## BEGIN Provided records
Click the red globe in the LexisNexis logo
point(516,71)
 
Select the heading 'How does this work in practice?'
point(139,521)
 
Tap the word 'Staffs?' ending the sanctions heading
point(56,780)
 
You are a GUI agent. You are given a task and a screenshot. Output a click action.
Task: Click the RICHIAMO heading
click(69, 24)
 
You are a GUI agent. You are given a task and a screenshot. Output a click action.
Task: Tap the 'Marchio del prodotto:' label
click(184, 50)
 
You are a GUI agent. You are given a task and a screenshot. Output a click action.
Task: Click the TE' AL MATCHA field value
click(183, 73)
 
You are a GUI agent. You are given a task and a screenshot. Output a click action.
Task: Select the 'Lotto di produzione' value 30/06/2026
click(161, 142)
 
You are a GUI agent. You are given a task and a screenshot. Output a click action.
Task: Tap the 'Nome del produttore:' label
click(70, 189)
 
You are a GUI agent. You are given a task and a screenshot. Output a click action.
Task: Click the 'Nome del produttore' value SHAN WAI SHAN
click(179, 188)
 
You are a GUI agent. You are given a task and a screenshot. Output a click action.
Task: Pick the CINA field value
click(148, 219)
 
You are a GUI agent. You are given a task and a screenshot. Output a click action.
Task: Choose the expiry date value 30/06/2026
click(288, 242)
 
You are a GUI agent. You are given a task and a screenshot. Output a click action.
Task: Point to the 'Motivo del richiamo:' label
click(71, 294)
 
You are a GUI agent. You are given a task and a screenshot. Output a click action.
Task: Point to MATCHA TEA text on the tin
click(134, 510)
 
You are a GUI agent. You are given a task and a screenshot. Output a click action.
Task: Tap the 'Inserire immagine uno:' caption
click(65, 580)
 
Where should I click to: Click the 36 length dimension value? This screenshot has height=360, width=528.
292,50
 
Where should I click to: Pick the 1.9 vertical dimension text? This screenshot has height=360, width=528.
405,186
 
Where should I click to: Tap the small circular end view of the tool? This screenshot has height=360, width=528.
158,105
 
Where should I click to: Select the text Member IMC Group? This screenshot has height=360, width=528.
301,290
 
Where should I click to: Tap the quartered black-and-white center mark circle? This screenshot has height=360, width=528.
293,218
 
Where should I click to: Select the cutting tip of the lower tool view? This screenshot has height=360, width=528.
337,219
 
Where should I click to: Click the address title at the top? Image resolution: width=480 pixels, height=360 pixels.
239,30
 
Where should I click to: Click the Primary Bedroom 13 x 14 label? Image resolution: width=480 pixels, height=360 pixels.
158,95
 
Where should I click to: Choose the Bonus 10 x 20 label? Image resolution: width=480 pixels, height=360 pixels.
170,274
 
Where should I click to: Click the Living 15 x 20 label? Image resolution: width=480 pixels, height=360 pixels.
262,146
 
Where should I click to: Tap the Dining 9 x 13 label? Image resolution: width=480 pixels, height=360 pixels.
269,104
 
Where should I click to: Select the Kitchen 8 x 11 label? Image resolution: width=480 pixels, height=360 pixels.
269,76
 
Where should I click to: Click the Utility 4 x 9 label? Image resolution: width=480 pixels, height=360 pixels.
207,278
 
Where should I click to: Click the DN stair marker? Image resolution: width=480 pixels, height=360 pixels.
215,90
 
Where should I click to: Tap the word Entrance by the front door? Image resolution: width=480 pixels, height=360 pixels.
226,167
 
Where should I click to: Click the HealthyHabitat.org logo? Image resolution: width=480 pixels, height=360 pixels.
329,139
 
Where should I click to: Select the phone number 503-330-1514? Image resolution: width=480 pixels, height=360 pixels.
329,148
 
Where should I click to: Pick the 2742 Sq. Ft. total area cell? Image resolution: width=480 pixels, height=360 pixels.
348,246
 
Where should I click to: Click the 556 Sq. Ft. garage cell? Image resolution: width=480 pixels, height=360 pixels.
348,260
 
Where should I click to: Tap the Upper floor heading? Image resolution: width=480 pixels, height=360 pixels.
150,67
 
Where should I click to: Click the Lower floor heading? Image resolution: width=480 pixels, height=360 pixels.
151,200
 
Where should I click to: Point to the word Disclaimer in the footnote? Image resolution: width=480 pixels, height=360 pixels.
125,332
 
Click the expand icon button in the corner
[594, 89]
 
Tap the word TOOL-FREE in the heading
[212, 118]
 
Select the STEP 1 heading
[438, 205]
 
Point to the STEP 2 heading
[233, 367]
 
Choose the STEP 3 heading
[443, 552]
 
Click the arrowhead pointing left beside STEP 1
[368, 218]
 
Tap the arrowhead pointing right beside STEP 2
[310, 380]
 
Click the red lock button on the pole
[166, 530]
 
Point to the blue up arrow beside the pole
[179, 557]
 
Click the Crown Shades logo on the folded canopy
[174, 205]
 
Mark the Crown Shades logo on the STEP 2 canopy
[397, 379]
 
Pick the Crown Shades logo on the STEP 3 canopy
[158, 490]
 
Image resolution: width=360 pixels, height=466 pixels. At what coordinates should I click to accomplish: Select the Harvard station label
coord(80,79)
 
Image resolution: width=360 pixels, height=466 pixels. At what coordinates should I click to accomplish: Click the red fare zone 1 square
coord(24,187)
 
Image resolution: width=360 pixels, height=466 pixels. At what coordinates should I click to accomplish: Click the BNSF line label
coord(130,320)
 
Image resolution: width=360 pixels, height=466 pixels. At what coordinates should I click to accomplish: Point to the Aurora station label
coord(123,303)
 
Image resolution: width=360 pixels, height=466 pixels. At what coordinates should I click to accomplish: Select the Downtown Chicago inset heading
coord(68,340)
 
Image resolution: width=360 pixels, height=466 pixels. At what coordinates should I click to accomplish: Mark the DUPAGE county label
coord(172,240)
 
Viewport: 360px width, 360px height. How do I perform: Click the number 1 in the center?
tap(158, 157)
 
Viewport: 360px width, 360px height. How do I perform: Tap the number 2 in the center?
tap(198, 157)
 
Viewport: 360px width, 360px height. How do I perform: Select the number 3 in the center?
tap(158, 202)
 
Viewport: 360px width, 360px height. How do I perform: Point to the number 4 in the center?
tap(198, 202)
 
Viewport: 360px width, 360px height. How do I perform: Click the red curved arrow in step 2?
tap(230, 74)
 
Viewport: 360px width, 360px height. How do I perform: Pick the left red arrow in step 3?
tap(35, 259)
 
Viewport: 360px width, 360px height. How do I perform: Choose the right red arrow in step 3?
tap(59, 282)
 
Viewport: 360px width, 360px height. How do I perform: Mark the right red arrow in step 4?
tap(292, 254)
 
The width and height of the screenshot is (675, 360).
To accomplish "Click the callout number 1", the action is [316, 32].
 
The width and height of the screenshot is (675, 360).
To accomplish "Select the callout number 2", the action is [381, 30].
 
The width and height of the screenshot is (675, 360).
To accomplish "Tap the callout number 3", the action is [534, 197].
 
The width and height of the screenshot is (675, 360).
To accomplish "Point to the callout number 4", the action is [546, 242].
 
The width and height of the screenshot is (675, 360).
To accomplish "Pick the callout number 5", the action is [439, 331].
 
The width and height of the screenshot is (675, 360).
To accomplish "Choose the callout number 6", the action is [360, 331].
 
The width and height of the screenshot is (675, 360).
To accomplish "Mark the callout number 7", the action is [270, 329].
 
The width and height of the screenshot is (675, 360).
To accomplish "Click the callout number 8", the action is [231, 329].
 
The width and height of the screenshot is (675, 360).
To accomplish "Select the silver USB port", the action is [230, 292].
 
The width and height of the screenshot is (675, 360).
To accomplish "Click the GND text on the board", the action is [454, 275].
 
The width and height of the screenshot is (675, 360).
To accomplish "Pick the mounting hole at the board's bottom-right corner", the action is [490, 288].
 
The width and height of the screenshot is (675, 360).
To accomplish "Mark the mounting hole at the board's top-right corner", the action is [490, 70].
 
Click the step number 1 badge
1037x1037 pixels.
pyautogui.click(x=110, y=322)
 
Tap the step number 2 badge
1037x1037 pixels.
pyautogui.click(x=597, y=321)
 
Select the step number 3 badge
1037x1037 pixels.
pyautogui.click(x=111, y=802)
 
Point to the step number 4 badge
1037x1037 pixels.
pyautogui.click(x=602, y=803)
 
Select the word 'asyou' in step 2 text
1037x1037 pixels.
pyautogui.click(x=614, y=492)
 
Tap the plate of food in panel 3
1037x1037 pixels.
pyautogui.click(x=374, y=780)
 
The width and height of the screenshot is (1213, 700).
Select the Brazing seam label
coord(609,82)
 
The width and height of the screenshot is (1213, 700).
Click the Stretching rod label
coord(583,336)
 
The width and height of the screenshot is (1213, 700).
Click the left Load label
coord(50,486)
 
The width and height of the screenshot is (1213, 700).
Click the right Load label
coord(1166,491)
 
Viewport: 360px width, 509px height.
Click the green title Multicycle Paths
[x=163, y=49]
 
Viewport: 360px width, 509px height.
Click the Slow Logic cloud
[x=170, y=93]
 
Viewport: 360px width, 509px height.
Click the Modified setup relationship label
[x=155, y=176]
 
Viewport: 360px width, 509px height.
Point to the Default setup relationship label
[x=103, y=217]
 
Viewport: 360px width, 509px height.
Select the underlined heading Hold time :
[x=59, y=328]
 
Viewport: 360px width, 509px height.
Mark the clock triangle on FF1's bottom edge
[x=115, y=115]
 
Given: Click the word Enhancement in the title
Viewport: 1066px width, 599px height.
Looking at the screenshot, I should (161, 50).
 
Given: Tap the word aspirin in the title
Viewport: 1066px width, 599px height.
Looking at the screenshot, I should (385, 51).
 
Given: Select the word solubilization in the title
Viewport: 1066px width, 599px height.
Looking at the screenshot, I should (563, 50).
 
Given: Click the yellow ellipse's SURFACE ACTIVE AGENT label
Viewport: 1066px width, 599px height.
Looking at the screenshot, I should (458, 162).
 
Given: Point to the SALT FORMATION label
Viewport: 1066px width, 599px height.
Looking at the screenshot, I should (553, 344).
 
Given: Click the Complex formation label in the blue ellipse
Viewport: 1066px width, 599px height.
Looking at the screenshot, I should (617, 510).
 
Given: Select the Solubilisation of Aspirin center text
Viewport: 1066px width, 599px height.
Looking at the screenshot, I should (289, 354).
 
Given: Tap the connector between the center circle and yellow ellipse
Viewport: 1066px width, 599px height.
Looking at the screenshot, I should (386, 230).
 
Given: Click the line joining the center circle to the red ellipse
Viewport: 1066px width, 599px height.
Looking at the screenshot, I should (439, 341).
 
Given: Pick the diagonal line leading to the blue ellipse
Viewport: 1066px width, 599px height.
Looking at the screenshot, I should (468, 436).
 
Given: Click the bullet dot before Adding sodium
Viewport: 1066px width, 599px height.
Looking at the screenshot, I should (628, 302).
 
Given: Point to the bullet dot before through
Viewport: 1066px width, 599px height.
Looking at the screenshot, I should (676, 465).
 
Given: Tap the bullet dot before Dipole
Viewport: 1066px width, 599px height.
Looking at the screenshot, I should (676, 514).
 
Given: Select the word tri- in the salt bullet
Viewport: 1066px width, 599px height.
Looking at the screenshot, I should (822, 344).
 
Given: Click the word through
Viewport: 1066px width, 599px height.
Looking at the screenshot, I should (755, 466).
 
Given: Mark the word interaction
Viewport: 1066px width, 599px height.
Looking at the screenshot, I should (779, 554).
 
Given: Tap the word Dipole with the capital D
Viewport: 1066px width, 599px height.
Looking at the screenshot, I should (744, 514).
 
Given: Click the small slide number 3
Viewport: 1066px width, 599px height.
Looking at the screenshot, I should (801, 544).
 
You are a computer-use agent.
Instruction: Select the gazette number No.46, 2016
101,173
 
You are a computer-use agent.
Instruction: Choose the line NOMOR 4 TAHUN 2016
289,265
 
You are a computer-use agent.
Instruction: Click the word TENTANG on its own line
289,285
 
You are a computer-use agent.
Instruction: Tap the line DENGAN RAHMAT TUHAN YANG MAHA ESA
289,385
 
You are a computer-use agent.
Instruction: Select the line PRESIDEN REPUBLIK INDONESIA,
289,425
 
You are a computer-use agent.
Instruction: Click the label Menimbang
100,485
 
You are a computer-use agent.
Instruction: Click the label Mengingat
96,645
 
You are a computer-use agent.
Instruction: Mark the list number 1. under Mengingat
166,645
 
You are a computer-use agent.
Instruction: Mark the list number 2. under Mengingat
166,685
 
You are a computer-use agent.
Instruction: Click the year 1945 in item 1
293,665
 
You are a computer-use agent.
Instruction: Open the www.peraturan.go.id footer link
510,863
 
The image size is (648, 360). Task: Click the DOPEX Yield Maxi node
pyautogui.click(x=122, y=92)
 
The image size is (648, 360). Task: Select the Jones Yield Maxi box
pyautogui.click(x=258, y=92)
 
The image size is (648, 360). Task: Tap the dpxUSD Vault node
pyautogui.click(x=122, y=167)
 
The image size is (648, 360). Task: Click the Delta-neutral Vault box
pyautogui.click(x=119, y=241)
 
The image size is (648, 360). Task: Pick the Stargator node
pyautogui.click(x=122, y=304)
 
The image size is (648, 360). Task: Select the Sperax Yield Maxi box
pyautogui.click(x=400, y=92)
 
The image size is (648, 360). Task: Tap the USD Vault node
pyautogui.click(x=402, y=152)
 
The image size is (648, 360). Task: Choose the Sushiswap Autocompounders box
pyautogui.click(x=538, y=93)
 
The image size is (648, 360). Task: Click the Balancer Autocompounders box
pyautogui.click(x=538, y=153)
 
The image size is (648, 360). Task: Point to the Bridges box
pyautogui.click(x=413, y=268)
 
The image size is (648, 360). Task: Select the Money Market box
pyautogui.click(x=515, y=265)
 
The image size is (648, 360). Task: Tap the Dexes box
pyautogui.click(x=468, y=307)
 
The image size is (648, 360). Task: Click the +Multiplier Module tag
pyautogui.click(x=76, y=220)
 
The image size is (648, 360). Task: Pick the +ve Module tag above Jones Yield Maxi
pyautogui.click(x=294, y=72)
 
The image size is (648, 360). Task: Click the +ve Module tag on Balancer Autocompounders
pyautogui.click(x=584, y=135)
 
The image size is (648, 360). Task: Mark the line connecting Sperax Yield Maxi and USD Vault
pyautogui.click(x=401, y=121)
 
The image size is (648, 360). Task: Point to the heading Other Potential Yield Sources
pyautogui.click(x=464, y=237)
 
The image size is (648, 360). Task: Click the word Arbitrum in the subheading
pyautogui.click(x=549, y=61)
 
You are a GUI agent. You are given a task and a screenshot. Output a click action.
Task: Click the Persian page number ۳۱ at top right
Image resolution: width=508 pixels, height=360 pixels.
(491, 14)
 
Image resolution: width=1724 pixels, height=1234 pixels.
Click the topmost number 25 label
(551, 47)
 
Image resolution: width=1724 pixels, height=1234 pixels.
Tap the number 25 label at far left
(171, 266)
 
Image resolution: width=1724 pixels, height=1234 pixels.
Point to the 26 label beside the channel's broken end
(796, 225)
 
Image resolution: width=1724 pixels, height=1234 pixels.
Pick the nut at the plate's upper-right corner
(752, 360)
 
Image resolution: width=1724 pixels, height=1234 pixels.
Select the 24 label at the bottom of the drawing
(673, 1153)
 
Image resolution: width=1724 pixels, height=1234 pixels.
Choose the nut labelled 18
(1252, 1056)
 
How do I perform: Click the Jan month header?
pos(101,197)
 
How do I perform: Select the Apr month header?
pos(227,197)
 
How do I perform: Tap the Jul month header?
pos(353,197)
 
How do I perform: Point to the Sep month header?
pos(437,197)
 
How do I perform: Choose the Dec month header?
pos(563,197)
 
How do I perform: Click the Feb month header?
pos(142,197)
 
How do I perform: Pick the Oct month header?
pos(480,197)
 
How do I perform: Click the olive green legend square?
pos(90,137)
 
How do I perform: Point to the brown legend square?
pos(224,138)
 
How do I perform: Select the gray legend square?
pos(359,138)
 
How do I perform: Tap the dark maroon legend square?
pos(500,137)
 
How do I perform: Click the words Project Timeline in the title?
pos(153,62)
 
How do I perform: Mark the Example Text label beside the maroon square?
## END Provided records
(What the exercise asks)
Starting at the first line of the records, write out every line up to and including the one that contains "click(71, 294)", with nothing altered.

(Answer in full)
Click the red globe in the LexisNexis logo
point(516,71)
 
Select the heading 'How does this work in practice?'
point(139,521)
 
Tap the word 'Staffs?' ending the sanctions heading
point(56,780)
 
You are a GUI agent. You are given a task and a screenshot. Output a click action.
Task: Click the RICHIAMO heading
click(69, 24)
 
You are a GUI agent. You are given a task and a screenshot. Output a click action.
Task: Tap the 'Marchio del prodotto:' label
click(184, 50)
 
You are a GUI agent. You are given a task and a screenshot. Output a click action.
Task: Click the TE' AL MATCHA field value
click(183, 73)
 
You are a GUI agent. You are given a task and a screenshot. Output a click action.
Task: Select the 'Lotto di produzione' value 30/06/2026
click(161, 142)
 
You are a GUI agent. You are given a task and a screenshot. Output a click action.
Task: Tap the 'Nome del produttore:' label
click(70, 189)
 
You are a GUI agent. You are given a task and a screenshot. Output a click action.
Task: Click the 'Nome del produttore' value SHAN WAI SHAN
click(179, 188)
 
You are a GUI agent. You are given a task and a screenshot. Output a click action.
Task: Pick the CINA field value
click(148, 219)
 
You are a GUI agent. You are given a task and a screenshot. Output a click action.
Task: Choose the expiry date value 30/06/2026
click(288, 242)
 
You are a GUI agent. You are given a task and a screenshot. Output a click action.
Task: Point to the 'Motivo del richiamo:' label
click(71, 294)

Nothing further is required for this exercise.